Increased personalisation will also allow for easier proof of immunity, but whether or not individuals are given control of this integration may depend on the political system within a country or the political will of its leaders. Will the databases be centralised or decentralised? And to what extent will individuals be allowed the freedom to share or not share this highly sensitive information? In some countries legislation such as GDPR and CCPA provide a degree of personal control, however, the balance between surveillance, proof of being healthy and access to people and places is likely to become increasingly blurred. In a post-Covid-19 world, concern about a future risk of contagion may well see many nations follow China and others in creating and indelible link between proof of immunity and proof of identity via, for example, a smartphone app which in turn may control personal access to infrastructure, employment, education and health services. In ten years’ time it may well be considered normal to have a digital health passport in order to use public transport, enter a supermarket, visit a cinema, or even be present within a city.
Leading in 2030
Given the pressures on healthcare around the world, the value of medical data, the risk of global pandemics and the extraordinary economic consequence that this entails, it is unsurprising that governments and technology companies alike have been exploring ways in which to monitor individual health needs and use this information to control the spread of disease. It is also unsurprising that there is widespread public support for this and recognition of the potential need to link individual identities with immunity. But although it is possible to collect millions of data points which can help protect public health, this comes with serious risk of misuse and potentially the erosion of democratic norms. It is risky to allow a pandemic and the natural demand for better healthcare to normalise mass surveillance. In the hands of a bad actor, either corporate or government, entire populations could be vulnerable to abuse, discrimination and manipulation.

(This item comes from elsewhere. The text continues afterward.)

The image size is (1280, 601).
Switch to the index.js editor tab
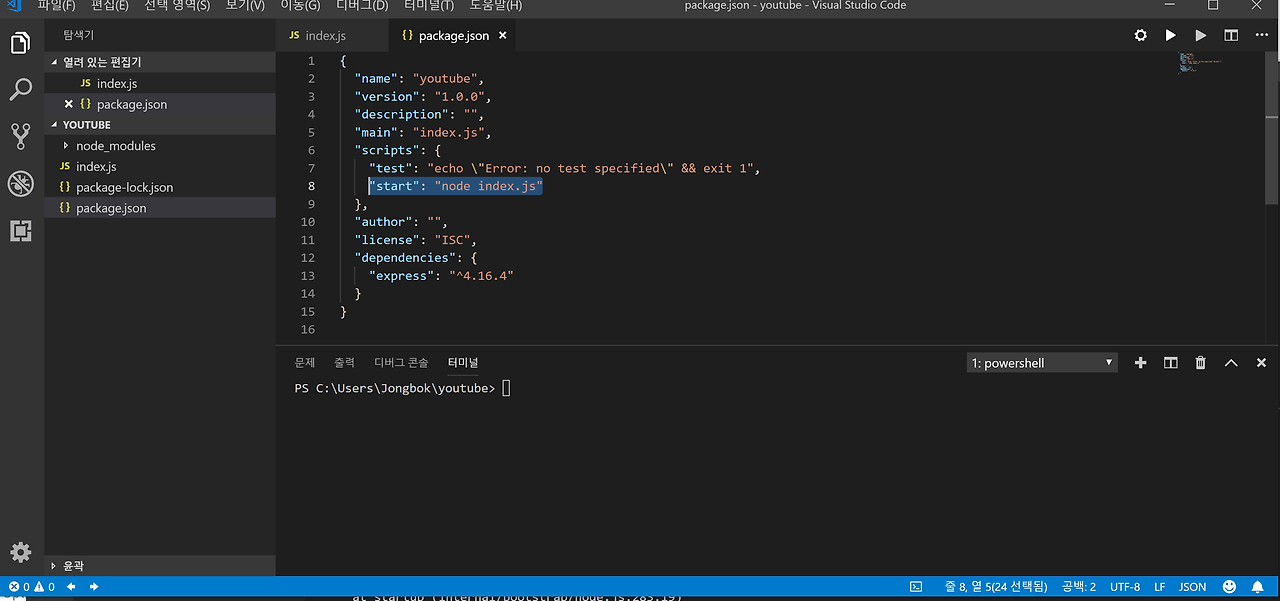pos(325,35)
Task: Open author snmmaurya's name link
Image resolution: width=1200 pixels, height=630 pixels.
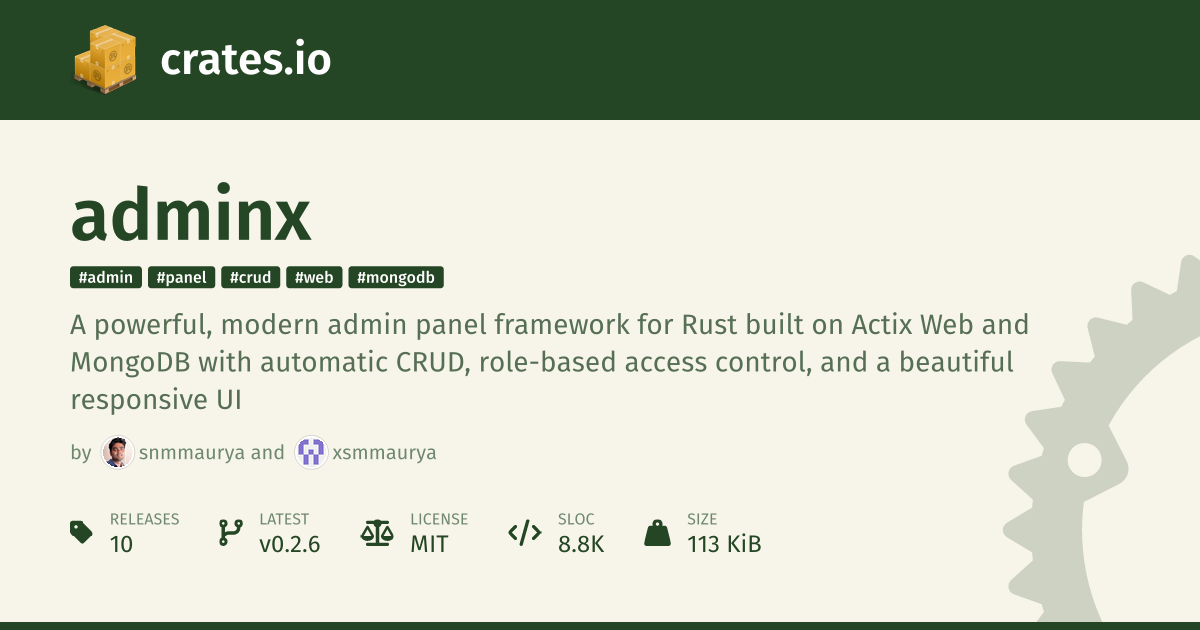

Looking ahead, while proof of immunity is just one way in which the merging of health and identity technologies can be used, it is also the catalyst for wider change. This will not only be about creating and sharing new kinds of health data but also about new access credentials. Indeed, being asked for proof of immunity could well see people being limited in their freedom of movement, not on the basis of citizenship or wealth, but on their individual health. Given the maelstrom of interlinked issues from privacy and freedom to surveillance and the monetisation of health data, what is clear is that governments and companies seeking to turn up the dial will have to navigate a complex path. Balancing wider public benefit with individual freedoms will vary from one nation to another. Getting this wrong and overstepping the line could well drive major political and social pushback.